# Chicagoland Area 2-1-08 Storm



## Hambrick & Co. (Nov 17, 2007)

Here are some pics I took while plowing during the early hours on 2-1-08. We got about 8 inches in the lot pictured. :bluebounc


----------



## PORTER 05 (Dec 28, 2005)

hmmmmm thats wat im talking about!!!!!!!!!payuppayuppayup


----------



## mkwl (Jan 21, 2005)

Send some over to Northern, NJ!:crying::crying: Haven't plowed in almost 2 months!:realmad:


----------



## Hambrick & Co. (Nov 17, 2007)

Wow two months is quite the dry spell.
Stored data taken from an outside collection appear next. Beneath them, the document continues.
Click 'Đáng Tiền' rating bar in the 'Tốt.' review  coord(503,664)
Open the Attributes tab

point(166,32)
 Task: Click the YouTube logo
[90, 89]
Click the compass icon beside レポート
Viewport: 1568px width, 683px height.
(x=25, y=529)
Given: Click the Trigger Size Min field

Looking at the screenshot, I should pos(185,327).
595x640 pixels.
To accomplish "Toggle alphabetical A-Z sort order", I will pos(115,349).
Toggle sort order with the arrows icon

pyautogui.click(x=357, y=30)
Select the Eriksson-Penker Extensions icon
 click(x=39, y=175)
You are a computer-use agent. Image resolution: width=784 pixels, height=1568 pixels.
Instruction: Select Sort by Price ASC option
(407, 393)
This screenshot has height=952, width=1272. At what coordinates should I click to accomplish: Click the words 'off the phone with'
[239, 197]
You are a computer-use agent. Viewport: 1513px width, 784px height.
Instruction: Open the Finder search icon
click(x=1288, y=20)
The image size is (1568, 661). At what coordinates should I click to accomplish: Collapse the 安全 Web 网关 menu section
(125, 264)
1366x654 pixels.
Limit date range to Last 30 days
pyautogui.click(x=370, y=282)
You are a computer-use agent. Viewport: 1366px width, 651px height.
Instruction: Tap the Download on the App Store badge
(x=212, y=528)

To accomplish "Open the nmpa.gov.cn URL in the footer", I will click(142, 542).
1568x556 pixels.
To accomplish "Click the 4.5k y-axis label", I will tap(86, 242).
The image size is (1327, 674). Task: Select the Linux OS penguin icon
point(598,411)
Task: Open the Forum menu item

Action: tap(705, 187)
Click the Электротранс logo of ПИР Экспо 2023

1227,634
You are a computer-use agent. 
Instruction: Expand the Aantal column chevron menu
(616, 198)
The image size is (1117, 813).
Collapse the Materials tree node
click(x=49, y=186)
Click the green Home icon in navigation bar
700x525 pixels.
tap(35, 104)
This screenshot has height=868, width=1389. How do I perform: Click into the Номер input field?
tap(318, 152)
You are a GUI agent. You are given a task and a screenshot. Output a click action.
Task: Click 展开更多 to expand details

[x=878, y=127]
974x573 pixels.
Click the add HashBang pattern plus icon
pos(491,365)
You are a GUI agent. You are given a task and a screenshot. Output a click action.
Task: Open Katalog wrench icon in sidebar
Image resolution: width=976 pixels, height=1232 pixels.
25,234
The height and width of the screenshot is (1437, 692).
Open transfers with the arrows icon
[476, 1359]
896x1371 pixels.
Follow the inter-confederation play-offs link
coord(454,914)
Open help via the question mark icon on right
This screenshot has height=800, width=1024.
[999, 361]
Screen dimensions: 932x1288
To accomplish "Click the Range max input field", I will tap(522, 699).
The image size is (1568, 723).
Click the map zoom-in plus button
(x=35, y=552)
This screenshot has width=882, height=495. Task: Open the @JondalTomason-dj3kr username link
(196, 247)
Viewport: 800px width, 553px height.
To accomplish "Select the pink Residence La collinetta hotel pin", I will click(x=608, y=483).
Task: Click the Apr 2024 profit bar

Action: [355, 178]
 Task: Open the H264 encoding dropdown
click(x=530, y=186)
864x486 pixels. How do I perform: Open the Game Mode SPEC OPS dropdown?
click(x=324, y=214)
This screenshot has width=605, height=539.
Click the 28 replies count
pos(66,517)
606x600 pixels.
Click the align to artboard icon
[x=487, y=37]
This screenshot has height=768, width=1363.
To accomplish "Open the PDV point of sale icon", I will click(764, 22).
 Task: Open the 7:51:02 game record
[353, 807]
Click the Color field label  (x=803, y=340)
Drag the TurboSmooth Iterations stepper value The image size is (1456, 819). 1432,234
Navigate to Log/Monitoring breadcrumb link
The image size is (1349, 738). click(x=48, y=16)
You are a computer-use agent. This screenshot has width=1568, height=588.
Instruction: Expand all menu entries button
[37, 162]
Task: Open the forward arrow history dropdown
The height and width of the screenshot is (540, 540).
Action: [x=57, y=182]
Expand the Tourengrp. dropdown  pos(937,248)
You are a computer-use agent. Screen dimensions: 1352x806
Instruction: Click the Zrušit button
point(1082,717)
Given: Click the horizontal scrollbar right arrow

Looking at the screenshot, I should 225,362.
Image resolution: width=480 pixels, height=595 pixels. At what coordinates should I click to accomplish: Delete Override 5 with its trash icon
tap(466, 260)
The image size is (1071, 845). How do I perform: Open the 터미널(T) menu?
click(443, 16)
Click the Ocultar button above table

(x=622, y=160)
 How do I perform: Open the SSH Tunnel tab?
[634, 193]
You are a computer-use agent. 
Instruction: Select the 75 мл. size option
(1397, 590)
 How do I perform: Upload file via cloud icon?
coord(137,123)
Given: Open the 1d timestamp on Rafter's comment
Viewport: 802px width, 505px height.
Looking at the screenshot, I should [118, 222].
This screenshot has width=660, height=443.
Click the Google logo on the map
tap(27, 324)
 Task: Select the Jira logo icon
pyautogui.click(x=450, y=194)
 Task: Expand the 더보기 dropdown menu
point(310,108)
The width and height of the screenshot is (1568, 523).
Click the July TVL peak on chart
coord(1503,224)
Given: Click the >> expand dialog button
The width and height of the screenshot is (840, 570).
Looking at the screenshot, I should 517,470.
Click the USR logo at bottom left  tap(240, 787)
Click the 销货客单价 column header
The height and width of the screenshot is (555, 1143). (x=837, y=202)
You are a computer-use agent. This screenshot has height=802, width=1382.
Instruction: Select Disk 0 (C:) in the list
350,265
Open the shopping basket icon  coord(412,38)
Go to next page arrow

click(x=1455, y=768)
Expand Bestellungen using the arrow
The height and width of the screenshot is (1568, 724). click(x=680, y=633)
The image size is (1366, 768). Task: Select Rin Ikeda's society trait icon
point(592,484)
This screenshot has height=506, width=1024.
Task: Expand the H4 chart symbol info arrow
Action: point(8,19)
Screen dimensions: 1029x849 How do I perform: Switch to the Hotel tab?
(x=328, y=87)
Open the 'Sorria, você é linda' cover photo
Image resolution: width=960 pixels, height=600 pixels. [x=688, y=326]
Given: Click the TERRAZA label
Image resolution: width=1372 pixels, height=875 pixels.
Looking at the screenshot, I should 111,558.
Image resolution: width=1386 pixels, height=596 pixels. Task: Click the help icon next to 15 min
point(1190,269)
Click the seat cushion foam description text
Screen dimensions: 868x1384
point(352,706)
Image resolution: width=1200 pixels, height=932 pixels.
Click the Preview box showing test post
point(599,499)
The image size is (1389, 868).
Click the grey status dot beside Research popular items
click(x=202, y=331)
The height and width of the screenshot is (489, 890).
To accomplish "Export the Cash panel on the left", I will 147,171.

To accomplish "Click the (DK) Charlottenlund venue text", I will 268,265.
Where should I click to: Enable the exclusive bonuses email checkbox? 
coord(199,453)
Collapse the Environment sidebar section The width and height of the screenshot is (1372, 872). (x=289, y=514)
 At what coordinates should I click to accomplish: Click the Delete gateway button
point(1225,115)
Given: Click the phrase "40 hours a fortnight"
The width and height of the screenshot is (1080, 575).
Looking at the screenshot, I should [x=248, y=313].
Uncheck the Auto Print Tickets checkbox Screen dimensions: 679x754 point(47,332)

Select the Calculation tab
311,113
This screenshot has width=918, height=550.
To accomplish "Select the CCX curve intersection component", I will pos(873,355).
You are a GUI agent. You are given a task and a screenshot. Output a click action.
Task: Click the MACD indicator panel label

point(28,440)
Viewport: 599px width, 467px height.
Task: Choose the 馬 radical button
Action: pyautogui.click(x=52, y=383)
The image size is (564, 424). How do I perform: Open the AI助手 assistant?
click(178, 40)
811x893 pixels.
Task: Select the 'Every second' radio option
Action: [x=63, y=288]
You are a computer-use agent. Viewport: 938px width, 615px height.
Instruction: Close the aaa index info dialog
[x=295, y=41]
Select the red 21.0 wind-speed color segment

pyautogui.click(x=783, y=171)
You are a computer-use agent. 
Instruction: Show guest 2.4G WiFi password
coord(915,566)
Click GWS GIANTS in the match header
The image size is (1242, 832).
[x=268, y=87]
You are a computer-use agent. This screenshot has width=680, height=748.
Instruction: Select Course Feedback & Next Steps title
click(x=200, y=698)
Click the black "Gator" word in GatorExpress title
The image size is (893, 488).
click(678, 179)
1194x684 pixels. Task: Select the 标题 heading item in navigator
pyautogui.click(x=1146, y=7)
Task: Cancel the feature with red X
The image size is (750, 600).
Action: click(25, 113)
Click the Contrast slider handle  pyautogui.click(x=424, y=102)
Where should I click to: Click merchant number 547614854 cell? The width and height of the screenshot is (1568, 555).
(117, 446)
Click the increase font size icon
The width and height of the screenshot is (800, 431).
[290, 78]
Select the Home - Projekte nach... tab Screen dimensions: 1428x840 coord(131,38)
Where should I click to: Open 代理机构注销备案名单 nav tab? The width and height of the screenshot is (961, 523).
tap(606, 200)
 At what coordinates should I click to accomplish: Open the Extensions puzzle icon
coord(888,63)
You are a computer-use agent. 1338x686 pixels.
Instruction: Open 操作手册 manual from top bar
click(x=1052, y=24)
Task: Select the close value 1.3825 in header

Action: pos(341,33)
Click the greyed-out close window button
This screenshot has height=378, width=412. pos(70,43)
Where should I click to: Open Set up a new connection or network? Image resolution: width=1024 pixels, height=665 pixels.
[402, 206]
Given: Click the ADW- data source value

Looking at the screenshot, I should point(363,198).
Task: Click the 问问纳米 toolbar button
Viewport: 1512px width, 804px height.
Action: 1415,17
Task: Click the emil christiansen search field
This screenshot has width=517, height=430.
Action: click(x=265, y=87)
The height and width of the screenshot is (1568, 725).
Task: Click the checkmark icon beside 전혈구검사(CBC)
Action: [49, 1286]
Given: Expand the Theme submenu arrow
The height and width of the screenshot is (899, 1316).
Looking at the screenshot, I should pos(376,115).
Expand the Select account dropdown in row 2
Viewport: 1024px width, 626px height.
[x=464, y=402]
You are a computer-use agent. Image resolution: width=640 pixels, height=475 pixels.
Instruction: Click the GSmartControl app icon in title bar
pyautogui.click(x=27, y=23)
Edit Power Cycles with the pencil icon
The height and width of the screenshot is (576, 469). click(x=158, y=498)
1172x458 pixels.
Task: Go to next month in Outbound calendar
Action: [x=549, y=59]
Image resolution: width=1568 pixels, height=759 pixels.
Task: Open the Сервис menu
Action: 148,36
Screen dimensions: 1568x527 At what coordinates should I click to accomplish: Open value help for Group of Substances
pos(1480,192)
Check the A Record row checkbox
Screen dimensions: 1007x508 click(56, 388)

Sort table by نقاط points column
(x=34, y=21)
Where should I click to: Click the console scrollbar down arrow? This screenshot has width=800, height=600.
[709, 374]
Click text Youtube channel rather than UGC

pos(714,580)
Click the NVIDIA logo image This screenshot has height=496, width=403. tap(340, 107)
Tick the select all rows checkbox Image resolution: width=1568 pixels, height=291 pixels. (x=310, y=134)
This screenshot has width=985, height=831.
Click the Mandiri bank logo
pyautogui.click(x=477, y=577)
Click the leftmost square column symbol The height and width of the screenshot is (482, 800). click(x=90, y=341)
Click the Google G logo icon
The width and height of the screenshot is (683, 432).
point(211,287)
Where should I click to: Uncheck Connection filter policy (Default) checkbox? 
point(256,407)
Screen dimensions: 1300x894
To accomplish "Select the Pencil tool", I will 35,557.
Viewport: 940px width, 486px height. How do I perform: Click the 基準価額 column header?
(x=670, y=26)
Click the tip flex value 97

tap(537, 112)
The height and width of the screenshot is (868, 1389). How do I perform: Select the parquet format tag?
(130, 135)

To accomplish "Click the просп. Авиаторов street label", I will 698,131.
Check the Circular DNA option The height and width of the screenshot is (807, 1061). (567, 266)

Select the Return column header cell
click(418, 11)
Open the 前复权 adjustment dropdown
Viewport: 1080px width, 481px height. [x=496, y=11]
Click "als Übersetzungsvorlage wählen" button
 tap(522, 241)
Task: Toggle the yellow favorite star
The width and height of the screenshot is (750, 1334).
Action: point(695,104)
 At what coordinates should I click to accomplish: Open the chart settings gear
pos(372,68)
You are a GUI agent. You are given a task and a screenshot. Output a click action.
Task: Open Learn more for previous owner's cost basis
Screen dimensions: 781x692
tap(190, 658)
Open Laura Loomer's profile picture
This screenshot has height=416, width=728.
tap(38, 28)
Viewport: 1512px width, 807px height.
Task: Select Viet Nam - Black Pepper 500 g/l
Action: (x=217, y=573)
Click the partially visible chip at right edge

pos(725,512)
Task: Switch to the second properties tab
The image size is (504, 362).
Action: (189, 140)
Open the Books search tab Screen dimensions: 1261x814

They are calling for another storm on monday into tuesday.


----------



## SnowMatt13 (Jan 8, 2003)

About 8" by us too.....
Not very heavy either...good plowing


----------



## Petr51488 (Jan 31, 2005)

mkwl;505512 said:


> Send some over to Northern, NJ!:crying::crying: Haven't plowed in almost 2 months!:realmad:


I don't know about you, but i've given up allready. Its suppose to be in the high 40's low 50's for the next two weeks according to accuweather.


----------



## RLTimbs (Jan 30, 2008)

Indy need snow like this


----------



## tkrepairs (Nov 28, 2007)

i dont know what happened to us... plowed 7 times in december, then only twice in january, and the forecast for february doesn't look good.....


----------



## J&R Landscaping (Dec 25, 2005)

Petr51488;506593 said:


> I don't know about you, but i've given up allready. Its suppose to be in the high 40's low 50's for the next two weeks according to accuweather.


Despite that stupid groundhog saying 6 more weeks of winter. I know I'm not holding my hand on my a$$ waiting for anything but I'm trying to keep a little hope alive! :realmad::crying:

Nice pictures!!


----------